Chapter 8 iPSYCH data

8.1 Data on GenomeDK

The iPSYCH2015 data (Bybjerg-Grauholm et al., 2020) has been imputed (not by me) using the RICOPILI pipeline (Lam et al., 2020); you can get more info about this pipeline here
imputation has been performed separately for the previous (2012) data and the new (2015) data
outputs are in IMPUTE2 Oxford format storing imputation probabilities (to be 0, 1, or 2), separated for 2012 and 2015 and by regions of the genome
RICOPILI “qc1”: variants with an INFO score > 0.1 and MAF > 0.005

Then,

I transformed this data to my bigSNP format by transforming probabilities to dosages, and merging all datasets while restricting to variants passing qc1 for both waves 2012 / 2015 (around 8.8M variants, across a total of around 134K individuals)
this is available in the sub-folder bigsnp_r_format/, and can be loaded into R with snp_attach("dosage_ipsych2015.rds"), and for which the backingfile is one very large binary file of 1.1 TB
this stores dosage data, i.e. expected genotype values $0 \times P(0) + 1 \times P(1) + 2 \times P(2)$ (between 0 and 2, but rounded to 2 decimal places through CODE_DOSAGE)
there are also information on the individuals (in $fam) and on the variants (in $map)

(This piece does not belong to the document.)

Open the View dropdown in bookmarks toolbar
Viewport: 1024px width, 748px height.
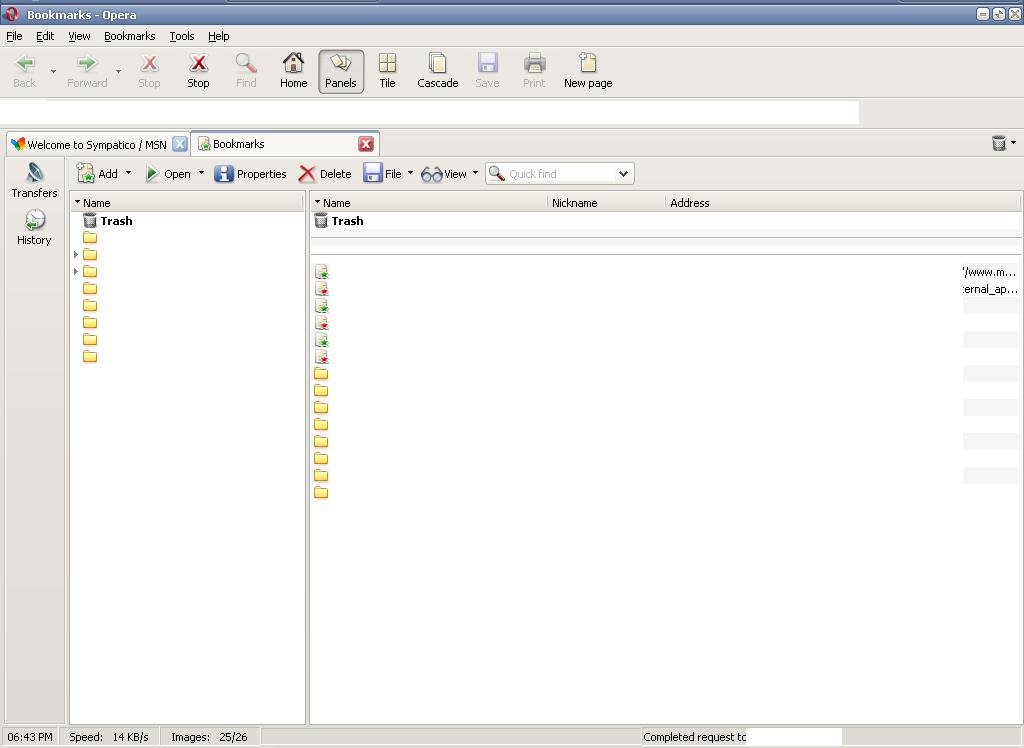[475, 173]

8.2 Data on Statistics Denmark

I split the dosage data (from my format) into 137 parts with at most 70K variants (also 4 parts for chromosome X), wrote these to text files, then Sussie converted these to SAS format to be sent to Statistics Denmark
Emil helped convert these 137 SAS files back to my format
the information on individuals was not sent to Statistics Denmark for some reason, but sample IDs are included (in $fam) so that information on individuals can be found elsewhere on the server and linked to the genotype data via these IDs (using e.g. match() or dplyr::left_join())
then you can either use my R packages to analyze the data or to write bed files (with a loss of information, where dosages are further rounded to 0/1/2)

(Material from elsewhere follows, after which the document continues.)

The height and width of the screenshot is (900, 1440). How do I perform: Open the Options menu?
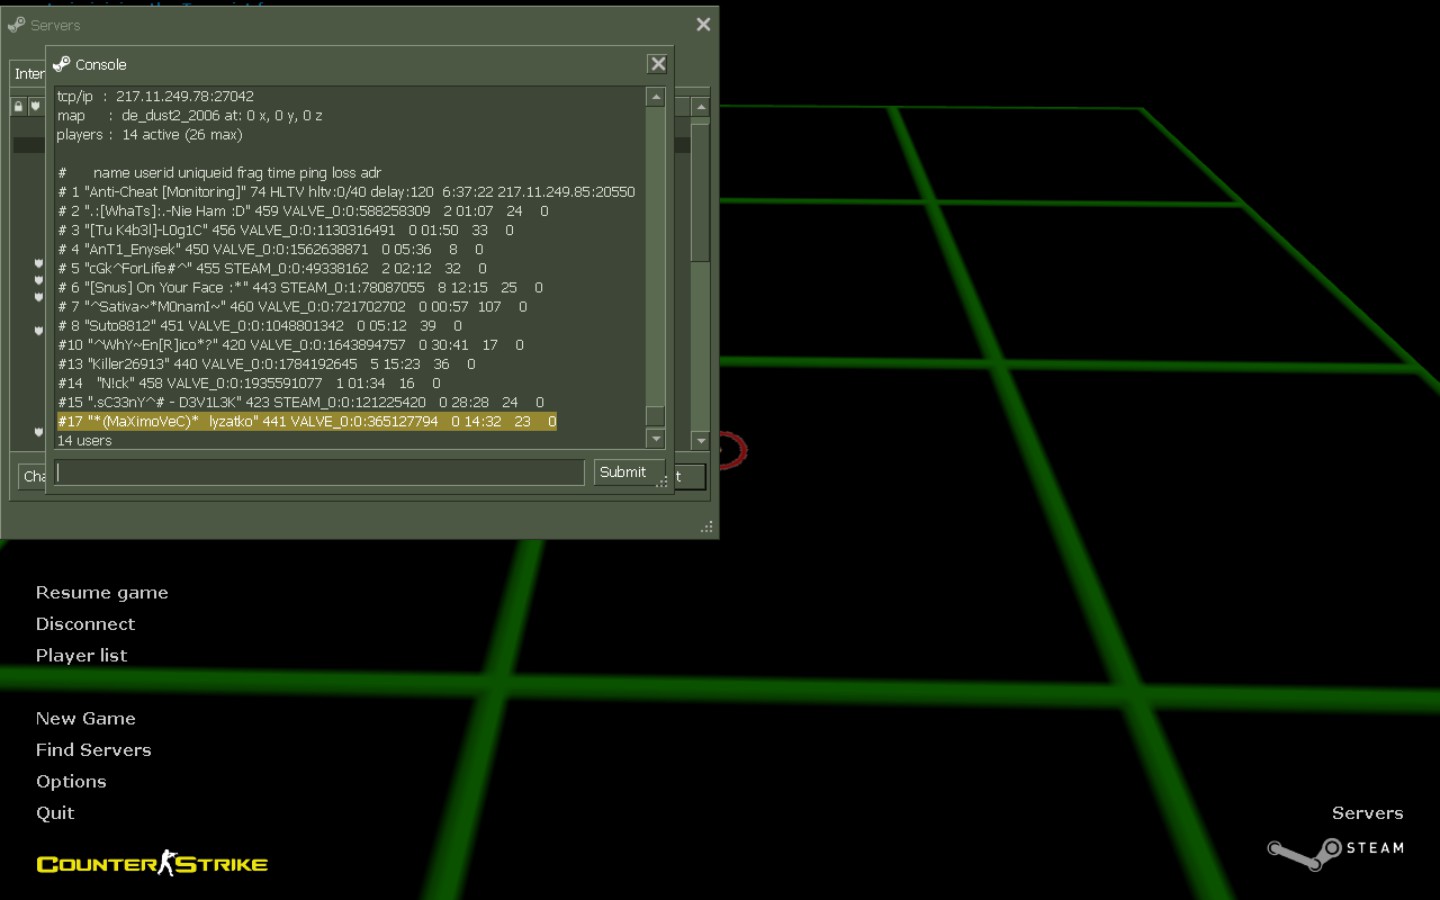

8.3 Warnings about the data

there are 49 duplicate individuals in the data on GenomeDK, and these were removed from the data transferred to Statistics Denmark
only dosage data is available on Statistics Denmark (i.e. imputation probabilities in the original format are not available there)
imputation is far from perfect (due to small genotyping chips)
imputation accuracies are not the same for 2012 / 2015, as well as for some allele frequencies; you may need to perform some QC, analyze the two cohorts separately, or at least add an indicator variable as covariate (is_2012, e.g. when performing a GWAS)

8.4 Other data available

relatedness KING coefficients ($> 2^{-4.5}$) computed between pairs of individuals (cf. section 4.1)
PCs computed on the combined data, following best practices from Privé, Luu, Blum, et al. (2020) (cf. chapter 5)
a subset of homogeneous individuals (basically Northern Europeans) derived from PCs with two lines of code
PGS for 215 different traits and diseases, based on the UK Biobank individual-level data (Privé, Aschard, et al., 2022), computed for all iPSYCH individuals
900+ external PGS derived by Clara from externally published GWAS summary statistics (Albiñana et al., 2023)
even more PGS derived by Ole (ask him about them)

References

Albiñana, C., Zhu, Z., Schork, A.J., Ingason, A., Aschard, H., Brikell, I., et al. (2023). Multi-PGS enhances polygenic prediction by combining 937 polygenic scores. Nature Communications, 14, 4702.

Bybjerg-Grauholm, J., Pedersen, C.B., Bækvad-Hansen, M., Pedersen, M.G., Adamsen, D., Hansen, C.S., et al. (2020). The iPSYCH2015 case-cohort sample: Updated directions for unravelling genetic and environmental architectures of severe mental disorders. medRxiv. Retrieved from https://doi.org/10.1101/2020.11.30.20237768

Lam, M., Awasthi, S., Watson, H.J., Goldstein, J., Panagiotaropoulou, G., Trubetskoy, V., et al. (2020). RICOPILI: rapid imputation for COnsortias PIpeLIne. Bioinformatics, 36, 930–933.

Privé, F., Aschard, H., Carmi, S., Folkersen, L., Hoggart, C., O’Reilly, P.F., & Vilhjálmsson, B.J. (2022). Portability of 245 polygenic scores when derived from the UK Biobank and applied to 9 ancestry groups from the same cohort. The American Journal of Human Genetics, 109, 12–23.

Privé, F., Luu, K., Blum, M.G., McGrath, J.J., & Vilhjálmsson, B.J. (2020). Efficient toolkit implementing best practices for principal component analysis of population genetic data. Bioinformatics, 36, 4449–4457.